Bulk Export Issue - Spark incompatible
Hi, I have LangSmith plus and trying to export data to AWS redshift. Because many of the fields ex. feedback or metadata contain nested jsons, in order to analyse them in Redshift (Relational DB) I need to preprocess them and extract the relevant fields.
My current AWS setup is:
https://linear.app/langchain/issue/LS-5021/bulk-export-issue-spark-incompatibleS3 (parquet) -> AWS Glue (Spark) -> Redshift
The issue is that already at the injestion stage I face an issue due to the incompatibility between format that LangSmith uses vs AWS Glue
Data preview failure. Py4JJavaError - An error occurred while calling o263.getSampleDynamicFrame. : org.apache.spark.SparkException: Job aborted due to stage failure: Task 0 in stage 0.0 failed 4 times, most recent failure: Lost task 0.3 in stage 0.0 (TID 3) (172.35.150.16 executor 1): org.apache.spark.sql.AnalysisException: Illegal Parquet type: INT64 (TIMESTAMP(NANOS,false)). at org.apache.spark.sql.errors.QueryCompilationErrors$.illegalParquetTypeError(QueryCompilationErrors.scala:1830) at org.apache.spark.sql.execution.datasources.parquet.ParquetToSparkSchemaConverter.illegalType$1(ParquetSchemaConverter.scala:199) at
ChatGPT results with this:
You're hitting a Parquet logical type your Glue/Spark preview can’t parse:
Illegal Parquet type: INT64 (TIMESTAMP(NANOS,false))
Spark (including Glue 4/5) understands Parquet timestamps in millis or micros, not nanos. Your files were written with nanosecond precision, so Glue’s data preview (which uses Spark under the hood) aborts while inferring the schema.
What this means
The parquet footer says some column(s) are TIMESTAMP(NANOS, …).
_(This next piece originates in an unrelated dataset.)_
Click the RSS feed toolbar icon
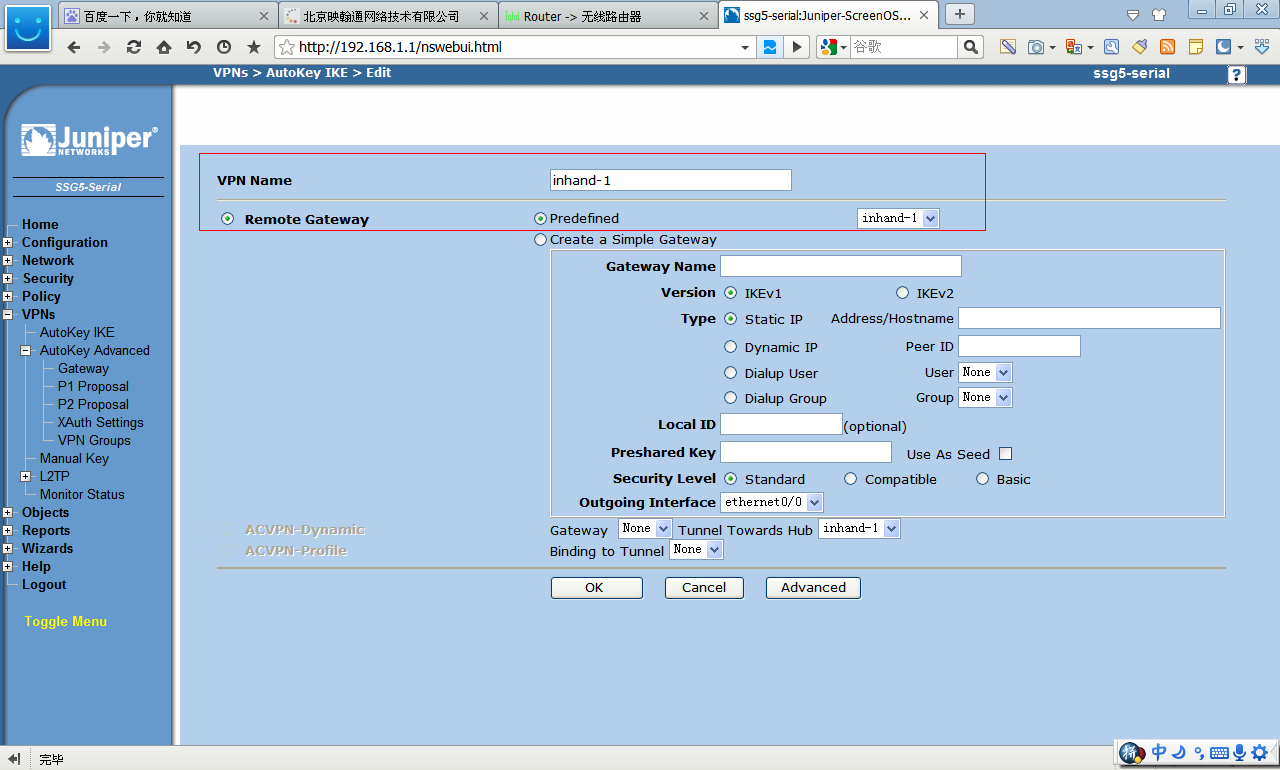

Spark can’t convert that to a Spark SQL type → schema inference fails → preview fails.
Any Spark read of those objects will fail until you rewrite (or avoid) the nano timestamps.
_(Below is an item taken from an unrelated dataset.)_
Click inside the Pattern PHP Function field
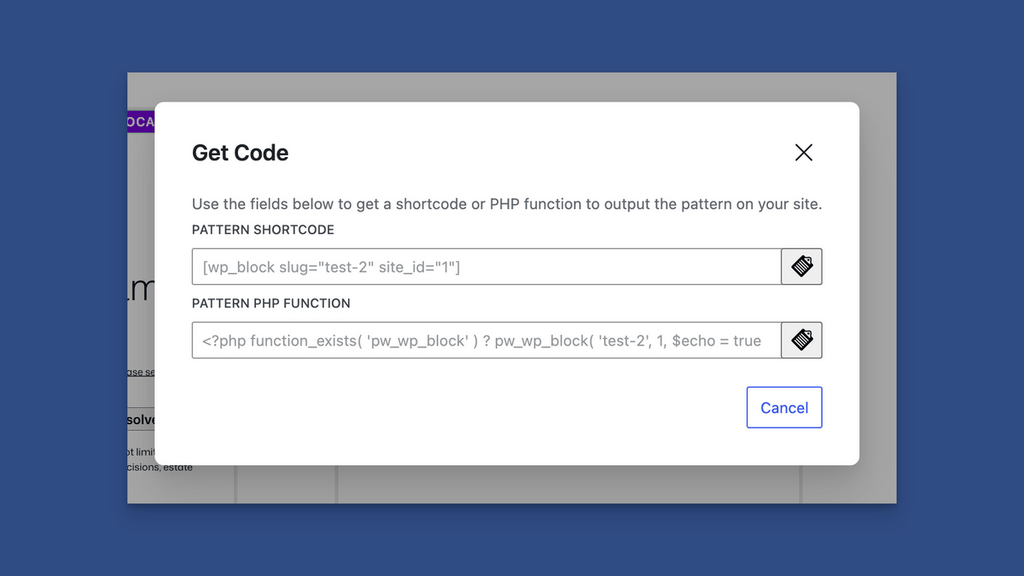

Can you please assist with this issue? I believe most people who wish to extract the data will want to perform some ETL on it, and spark is widely used tool, so having compatibility on that front is expected.
@dast-draftwise Please use the LangChain Forum for LangSmith platform issues (vs. client SDKs). You’ll get faster support from our customer support and engineering teams there. I’ve forwarded your bulk-export issue to the responsible team.
@angus-langchain thank you for your comment, the Forum is super inactive. I have other questions I asked on the forum about langsmith and havent recieved any support in over 2 weeks,
Hi @dast-draftwise, thanks for your detailed report here. We've added this to the list of bulk export improvements we plan to make soon. I can't promise an exact timeline, but will follow up once released.
Oki - thank you. If it would be possible to specify columns to be dropped while performing the bulk export that would be amazing - not sure how difficult would it be to implement but having both the timestamp fixed + ability to drop columns implemented, would allow for much easier trace processing outside of langsmith
To confirm, you mean the ability to select which columns are exported? If yes, that is also on our roadmap
To confirm, you mean the ability to select which columns are exported? If yes, that is also on our roadmap
Yes, exactly -
@bvs-langchain hi, Any hints on when this could be available?